Sergino Dest’s absence out wide takes away an element of attacking danger than won’t be replaced easily, but Antonee Robinson and whoever plays right back will likely be a net-positive when it comes to how the Yanks deal with El Tri‘s attack.
Is there a No. 1 goalkeeper for the USMNT?
We know Memo Ochoa is a legend between the posts for Mexico, but we’ll learn a lot about how Gregg Berhalter feels about his top goalkeepers depending on usage over the next week.
Now whether or not you agree that Man City No. 2 Zack Steffen or New England No. 1 Matt Turner is a clear-cut first-choice USMNT goalkeeper, we don’t yet know how Berhalter feels about the situation.
That’s mostly because Steffen’s compromised status during the last window meant two starts for Turner and one for Steffen. Would the Man City man have started if he was available for the second match, or the first one?
Turner is a magnificent shot-stopper. Steffen’s starred at the same level as Turner and impressed in both the Bundesliga and Premier League. Does Berhalter have a favorite? If one of these guys plays both games, that’ll speak rather loudly.
Is the USMNT’s midfield ready to take the “CONCACAF’s best” mantle?
Mexico’s had the U.S. number in the midfield for years, yes even when Michael Bradley was at his elite best.
The scales have been tipping due to age but Mexico’s central men are still wonderful.
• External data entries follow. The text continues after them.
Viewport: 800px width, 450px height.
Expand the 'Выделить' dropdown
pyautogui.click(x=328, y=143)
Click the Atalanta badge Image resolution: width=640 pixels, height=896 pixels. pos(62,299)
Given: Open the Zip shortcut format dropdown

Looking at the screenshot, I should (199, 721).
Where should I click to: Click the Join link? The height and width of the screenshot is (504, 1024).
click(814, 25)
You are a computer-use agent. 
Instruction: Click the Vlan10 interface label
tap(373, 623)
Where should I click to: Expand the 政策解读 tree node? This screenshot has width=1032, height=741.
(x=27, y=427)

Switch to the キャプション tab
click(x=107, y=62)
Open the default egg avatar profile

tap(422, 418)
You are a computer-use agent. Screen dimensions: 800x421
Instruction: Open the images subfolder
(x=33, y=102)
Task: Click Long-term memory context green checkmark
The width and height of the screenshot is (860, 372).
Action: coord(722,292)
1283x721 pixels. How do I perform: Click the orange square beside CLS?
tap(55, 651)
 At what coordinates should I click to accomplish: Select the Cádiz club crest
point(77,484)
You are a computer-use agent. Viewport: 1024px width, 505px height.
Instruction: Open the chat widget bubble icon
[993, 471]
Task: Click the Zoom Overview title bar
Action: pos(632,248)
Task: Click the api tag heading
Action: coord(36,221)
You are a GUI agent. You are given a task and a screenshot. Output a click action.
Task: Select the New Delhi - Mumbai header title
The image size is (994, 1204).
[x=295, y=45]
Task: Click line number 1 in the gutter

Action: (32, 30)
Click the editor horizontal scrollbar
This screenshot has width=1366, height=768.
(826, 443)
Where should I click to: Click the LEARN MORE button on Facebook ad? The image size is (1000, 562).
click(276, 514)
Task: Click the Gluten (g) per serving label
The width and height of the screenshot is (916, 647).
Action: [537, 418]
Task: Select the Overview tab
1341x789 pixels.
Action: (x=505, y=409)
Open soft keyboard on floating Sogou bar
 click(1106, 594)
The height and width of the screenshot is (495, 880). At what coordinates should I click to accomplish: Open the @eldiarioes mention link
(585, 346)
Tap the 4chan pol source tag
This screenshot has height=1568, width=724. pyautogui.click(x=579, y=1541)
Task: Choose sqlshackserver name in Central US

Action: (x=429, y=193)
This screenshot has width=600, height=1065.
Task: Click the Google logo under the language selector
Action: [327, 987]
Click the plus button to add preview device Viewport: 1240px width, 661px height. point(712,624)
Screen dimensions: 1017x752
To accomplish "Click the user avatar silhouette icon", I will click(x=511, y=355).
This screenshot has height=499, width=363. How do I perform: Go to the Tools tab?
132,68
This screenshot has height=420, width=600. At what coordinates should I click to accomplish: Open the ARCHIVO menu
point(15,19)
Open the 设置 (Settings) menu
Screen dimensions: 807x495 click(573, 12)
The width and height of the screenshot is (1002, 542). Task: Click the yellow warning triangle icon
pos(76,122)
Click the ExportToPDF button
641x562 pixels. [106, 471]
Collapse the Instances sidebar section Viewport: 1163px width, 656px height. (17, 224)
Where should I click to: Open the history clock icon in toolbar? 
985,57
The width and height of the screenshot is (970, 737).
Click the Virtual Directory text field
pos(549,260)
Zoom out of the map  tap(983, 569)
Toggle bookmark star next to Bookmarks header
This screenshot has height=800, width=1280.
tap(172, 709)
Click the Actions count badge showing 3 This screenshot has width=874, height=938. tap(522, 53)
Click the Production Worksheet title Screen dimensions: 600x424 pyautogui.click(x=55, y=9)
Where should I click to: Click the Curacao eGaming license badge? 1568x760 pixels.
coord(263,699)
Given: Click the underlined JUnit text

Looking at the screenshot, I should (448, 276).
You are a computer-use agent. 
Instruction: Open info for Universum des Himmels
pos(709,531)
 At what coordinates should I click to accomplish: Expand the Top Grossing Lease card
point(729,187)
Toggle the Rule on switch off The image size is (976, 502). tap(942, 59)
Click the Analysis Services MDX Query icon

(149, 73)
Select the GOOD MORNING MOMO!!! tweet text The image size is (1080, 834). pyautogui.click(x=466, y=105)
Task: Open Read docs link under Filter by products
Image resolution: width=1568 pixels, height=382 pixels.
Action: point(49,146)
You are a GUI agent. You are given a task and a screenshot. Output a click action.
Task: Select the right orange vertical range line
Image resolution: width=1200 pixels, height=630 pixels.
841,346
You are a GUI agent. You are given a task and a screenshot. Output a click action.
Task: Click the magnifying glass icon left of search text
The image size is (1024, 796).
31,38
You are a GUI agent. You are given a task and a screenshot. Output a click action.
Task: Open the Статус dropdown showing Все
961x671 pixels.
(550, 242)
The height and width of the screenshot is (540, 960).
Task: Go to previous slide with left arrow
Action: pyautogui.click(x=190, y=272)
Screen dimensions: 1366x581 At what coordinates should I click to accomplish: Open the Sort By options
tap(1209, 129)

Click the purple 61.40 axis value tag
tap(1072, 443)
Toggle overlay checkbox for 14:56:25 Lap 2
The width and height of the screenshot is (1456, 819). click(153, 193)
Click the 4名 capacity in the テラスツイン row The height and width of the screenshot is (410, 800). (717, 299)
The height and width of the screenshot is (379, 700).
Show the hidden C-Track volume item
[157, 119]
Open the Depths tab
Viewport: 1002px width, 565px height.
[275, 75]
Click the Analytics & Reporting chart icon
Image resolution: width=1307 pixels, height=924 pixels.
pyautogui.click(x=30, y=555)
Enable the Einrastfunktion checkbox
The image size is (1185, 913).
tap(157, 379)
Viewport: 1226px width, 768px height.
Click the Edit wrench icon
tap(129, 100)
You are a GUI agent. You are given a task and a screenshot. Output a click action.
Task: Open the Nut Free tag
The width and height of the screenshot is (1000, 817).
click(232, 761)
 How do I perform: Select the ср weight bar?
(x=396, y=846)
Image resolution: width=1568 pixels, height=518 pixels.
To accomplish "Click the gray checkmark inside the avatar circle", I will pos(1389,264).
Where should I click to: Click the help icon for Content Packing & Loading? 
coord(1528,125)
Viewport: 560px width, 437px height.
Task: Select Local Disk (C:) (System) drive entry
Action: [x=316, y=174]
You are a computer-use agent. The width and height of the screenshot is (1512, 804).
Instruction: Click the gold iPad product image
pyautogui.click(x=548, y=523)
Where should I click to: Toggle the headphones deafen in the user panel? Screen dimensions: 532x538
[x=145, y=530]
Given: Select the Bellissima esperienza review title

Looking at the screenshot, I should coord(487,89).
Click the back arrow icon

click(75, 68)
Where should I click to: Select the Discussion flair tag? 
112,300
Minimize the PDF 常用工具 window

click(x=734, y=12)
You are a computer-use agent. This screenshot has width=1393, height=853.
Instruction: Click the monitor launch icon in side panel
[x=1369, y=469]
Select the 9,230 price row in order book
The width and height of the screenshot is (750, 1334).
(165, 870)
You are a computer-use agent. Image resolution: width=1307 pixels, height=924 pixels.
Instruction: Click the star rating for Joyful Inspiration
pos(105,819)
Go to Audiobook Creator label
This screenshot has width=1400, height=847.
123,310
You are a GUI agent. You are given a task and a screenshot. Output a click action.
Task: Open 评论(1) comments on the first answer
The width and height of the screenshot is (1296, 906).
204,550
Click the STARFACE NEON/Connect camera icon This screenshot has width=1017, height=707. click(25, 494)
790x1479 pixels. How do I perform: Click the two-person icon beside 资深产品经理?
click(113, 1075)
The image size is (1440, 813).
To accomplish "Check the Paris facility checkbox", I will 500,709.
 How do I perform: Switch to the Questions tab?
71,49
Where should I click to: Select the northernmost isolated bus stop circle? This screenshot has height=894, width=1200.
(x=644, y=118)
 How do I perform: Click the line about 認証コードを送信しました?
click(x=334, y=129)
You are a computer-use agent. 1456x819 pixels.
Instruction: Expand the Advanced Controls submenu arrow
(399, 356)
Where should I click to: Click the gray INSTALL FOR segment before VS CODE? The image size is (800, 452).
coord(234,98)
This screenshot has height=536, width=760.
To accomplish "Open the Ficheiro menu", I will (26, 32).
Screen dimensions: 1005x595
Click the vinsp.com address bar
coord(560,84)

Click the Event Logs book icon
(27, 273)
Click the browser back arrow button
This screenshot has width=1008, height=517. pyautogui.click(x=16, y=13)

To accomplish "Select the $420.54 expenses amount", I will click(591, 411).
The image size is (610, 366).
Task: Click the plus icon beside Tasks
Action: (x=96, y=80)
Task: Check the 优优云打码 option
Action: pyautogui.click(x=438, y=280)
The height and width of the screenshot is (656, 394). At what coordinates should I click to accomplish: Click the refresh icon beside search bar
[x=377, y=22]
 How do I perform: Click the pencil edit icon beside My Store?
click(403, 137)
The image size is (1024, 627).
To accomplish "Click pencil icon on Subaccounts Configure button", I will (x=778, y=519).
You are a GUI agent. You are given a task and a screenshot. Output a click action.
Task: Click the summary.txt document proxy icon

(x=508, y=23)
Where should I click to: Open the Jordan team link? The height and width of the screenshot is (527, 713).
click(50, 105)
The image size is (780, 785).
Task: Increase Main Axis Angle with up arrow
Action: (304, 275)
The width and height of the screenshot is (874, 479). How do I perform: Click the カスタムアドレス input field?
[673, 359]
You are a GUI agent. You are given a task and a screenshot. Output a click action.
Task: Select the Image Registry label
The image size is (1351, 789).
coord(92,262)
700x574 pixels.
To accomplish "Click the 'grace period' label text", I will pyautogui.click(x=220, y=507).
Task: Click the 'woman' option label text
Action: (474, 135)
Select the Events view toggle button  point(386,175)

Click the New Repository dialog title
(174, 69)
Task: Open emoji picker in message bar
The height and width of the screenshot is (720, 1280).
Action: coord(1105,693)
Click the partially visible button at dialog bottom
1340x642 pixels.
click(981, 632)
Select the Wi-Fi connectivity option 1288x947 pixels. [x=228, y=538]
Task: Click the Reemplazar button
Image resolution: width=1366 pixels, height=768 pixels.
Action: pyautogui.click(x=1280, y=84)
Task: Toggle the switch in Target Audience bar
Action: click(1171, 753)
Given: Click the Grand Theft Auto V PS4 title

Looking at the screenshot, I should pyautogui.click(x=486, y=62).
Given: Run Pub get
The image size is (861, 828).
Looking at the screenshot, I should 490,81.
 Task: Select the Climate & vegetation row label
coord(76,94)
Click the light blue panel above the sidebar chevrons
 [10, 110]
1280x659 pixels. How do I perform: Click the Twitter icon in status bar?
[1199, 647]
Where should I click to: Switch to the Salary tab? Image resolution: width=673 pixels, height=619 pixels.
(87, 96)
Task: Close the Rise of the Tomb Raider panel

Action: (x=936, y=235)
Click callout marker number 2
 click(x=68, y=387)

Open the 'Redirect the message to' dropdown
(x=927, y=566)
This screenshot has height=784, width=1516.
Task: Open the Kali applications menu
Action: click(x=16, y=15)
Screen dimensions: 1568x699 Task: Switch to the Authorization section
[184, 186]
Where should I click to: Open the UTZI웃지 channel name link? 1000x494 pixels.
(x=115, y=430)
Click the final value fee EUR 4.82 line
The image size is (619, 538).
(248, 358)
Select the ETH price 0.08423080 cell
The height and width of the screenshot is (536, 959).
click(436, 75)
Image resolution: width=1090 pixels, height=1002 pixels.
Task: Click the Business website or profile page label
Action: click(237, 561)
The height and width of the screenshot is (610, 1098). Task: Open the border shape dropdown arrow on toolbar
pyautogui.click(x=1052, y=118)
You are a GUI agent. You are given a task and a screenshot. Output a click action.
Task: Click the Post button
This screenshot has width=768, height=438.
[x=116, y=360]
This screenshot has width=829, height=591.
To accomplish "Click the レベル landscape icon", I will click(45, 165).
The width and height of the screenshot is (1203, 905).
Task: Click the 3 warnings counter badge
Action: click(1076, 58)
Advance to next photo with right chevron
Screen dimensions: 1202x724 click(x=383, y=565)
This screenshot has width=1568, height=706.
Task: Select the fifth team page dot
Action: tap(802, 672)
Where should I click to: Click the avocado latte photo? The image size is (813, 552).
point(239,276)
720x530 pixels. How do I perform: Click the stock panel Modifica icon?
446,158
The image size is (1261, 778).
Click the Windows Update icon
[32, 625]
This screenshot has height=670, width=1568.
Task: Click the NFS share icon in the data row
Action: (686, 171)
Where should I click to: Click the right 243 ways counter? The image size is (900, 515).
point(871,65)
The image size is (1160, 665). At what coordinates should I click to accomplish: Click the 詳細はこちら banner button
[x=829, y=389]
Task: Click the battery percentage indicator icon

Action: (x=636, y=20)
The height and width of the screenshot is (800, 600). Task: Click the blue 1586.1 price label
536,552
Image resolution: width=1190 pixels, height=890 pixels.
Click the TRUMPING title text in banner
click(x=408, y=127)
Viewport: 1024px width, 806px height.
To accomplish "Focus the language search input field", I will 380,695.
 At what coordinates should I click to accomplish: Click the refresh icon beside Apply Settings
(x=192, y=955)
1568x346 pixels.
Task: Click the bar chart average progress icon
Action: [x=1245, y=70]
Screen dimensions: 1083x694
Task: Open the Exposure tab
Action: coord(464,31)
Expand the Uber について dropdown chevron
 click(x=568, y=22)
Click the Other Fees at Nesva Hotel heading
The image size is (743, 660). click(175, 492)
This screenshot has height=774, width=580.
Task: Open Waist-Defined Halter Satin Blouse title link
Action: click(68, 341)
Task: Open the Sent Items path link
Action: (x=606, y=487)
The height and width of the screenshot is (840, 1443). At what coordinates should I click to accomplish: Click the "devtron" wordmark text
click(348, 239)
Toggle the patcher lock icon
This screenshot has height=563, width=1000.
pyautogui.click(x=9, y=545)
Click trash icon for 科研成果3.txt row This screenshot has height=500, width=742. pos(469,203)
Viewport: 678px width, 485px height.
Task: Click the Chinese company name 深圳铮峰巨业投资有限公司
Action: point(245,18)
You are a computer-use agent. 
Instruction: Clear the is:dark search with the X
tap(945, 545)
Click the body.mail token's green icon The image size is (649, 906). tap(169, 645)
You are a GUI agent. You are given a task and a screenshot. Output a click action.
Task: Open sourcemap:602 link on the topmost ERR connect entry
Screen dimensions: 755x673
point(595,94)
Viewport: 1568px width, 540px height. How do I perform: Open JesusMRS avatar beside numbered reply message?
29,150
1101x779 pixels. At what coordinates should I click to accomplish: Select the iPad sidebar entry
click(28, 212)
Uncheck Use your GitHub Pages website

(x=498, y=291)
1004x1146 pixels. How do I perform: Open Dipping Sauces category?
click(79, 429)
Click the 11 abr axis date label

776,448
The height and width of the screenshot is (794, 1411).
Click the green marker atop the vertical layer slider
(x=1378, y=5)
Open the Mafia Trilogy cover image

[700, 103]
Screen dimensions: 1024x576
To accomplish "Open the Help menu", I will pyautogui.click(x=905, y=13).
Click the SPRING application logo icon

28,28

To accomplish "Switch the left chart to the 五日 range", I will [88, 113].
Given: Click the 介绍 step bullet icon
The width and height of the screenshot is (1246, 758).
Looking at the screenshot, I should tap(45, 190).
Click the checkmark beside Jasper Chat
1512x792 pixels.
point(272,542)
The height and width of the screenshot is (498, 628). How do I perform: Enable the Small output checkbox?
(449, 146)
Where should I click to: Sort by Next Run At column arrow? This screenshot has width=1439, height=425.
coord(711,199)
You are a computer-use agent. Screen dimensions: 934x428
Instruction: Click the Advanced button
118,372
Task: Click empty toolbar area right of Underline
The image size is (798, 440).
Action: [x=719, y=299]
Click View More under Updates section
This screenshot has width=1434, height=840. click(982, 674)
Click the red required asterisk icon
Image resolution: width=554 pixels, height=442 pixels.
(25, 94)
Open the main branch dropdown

Andres Guardado (35) and Hector Herrera (31) are the names everyone knows but Edson Alvarez, Orbelin Pineda, and so many others are becoming big parts of the mix.
Still, when Tyler Adams and Weston McKennie are healthy and at their best, they represent the best 1-2 punch of game-reading and pure impetus that CONCACAF can offer. Will the other parts of the puzzle, namely Yunus Musah, Gianluca Busio, or Brenden Aaronson (should he operate inside), give the Yanks the edge on Friday? Or will Mexico’s big-game savvy stifle the U.S. in Ohio?
Who is going to score the goals?
Let’s say Pulisic doesn’t play a ton and McKennie can’t plow forward with abandon due to Mexico’s strength in the middle of the park.
Who is going to step up?
Timothy Weah looked good in spot duty, and Ricardo Pepi is going to be ready to show Mexico what they lost when he committed to the United States, so that’s an easy place to start.
But Aaronson has also looked like a willing deputy in the absence of Pulisic, while Jesus Ferreira is a wild card in the bunch and Paul Arriola definitely knows the Mexican players very well.
Someone’s gotta find the finish to bring three points home, and it’ll likely take multiple goals to do so. It’s a big question, and Berhalter has to put the right ingredients on the field to produce a meal befitting of USMNT vs Mexico.